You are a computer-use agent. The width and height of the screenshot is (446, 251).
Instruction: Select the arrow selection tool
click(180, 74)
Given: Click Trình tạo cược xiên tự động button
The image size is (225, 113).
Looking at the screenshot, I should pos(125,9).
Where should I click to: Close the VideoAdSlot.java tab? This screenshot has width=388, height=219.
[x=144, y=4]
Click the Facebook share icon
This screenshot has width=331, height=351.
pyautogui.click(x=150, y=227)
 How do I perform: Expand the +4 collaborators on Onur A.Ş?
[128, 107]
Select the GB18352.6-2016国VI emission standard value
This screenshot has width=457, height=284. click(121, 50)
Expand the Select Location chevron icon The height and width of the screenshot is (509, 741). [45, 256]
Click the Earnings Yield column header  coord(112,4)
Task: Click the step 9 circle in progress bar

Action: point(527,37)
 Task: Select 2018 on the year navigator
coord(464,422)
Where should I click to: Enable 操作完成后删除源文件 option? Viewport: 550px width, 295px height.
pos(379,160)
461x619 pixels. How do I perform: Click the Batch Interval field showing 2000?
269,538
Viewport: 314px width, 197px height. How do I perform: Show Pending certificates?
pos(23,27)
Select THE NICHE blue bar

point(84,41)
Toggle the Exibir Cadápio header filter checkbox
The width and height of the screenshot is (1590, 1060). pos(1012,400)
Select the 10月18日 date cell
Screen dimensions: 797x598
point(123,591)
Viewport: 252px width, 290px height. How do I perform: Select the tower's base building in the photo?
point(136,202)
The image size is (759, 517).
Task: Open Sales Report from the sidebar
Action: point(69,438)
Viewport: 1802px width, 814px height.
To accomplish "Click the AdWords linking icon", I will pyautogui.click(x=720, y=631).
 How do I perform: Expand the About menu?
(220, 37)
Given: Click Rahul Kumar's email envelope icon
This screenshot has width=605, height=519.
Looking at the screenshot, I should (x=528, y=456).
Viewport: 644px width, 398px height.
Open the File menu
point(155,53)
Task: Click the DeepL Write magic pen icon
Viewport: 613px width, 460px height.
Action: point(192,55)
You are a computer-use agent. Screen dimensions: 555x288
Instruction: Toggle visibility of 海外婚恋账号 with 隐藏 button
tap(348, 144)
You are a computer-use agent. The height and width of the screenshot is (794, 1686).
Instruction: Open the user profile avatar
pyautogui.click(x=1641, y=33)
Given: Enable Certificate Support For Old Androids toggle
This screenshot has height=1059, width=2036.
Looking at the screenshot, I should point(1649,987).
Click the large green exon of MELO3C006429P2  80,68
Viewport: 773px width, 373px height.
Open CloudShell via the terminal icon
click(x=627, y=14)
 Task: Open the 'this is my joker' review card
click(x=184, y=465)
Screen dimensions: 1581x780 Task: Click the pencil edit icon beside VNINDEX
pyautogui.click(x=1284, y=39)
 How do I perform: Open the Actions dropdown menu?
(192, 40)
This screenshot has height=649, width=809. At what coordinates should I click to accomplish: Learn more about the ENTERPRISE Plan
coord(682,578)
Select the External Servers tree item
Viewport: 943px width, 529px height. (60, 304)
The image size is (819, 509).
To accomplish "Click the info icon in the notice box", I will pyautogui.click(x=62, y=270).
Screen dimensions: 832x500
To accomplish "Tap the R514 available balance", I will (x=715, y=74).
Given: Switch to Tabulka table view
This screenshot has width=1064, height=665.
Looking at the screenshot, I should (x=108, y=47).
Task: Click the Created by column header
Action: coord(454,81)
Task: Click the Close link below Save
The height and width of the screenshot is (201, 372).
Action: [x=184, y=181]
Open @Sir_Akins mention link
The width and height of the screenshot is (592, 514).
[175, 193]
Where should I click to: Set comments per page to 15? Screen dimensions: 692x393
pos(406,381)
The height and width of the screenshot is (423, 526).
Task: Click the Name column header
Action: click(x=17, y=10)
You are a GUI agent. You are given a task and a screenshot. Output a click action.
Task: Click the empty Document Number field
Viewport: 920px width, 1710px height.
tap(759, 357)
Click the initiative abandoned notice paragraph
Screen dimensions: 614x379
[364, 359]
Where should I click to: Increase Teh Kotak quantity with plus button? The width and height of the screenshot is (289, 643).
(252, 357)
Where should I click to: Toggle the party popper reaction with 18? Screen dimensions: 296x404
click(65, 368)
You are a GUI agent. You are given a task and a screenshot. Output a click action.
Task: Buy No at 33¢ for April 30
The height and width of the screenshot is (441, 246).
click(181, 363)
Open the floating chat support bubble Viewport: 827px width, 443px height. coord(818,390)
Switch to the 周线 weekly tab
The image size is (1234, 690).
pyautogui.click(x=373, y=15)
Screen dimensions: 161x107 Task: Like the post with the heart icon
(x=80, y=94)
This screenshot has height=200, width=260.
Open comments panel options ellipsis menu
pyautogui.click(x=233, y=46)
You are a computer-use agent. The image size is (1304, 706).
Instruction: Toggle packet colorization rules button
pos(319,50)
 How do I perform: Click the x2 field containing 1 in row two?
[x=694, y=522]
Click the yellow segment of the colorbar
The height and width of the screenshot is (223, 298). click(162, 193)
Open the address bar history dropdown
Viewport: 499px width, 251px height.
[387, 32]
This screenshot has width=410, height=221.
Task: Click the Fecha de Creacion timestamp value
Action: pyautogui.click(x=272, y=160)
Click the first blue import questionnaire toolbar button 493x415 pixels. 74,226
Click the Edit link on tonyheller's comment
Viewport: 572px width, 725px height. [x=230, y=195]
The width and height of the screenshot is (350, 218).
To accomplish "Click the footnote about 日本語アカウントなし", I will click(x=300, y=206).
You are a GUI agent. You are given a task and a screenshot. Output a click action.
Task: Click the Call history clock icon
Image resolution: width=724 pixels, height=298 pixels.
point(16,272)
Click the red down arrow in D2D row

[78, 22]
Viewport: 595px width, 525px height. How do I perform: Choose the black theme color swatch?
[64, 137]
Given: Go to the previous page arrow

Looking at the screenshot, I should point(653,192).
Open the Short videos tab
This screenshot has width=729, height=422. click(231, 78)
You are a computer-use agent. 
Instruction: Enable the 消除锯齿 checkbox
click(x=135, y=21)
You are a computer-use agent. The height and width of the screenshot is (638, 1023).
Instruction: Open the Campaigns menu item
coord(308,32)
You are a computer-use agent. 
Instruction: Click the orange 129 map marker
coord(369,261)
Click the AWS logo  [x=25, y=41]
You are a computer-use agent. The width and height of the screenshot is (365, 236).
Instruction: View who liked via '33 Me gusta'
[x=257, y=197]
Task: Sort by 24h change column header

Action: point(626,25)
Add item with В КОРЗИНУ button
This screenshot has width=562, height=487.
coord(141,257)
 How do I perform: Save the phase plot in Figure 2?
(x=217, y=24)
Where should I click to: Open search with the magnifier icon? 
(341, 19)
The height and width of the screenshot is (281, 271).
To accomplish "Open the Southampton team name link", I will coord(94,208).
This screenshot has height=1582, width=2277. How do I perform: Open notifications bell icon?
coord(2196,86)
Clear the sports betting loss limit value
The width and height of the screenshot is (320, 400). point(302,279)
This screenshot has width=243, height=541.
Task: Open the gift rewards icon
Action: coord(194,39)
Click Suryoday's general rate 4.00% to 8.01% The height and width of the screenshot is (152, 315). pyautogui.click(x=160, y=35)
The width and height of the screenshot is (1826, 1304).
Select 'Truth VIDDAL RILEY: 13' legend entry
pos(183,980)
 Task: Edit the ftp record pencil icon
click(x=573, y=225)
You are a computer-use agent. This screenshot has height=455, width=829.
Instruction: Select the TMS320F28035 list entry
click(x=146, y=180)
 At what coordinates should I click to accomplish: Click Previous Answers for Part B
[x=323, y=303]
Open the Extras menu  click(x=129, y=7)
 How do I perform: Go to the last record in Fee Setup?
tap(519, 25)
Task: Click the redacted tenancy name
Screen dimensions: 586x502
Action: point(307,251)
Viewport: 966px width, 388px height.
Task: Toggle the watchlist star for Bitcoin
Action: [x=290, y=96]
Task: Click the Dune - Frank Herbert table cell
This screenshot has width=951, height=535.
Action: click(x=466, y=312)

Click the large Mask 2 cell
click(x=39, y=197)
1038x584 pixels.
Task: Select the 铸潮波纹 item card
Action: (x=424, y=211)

### EXERCISE INSTRUCTIONS
Each line of the material with the word "notice" in it should be listed.

### WRITTEN SOLUTION
To accomplish "Click the info icon in the notice box", I will pyautogui.click(x=62, y=270).
Click the initiative abandoned notice paragraph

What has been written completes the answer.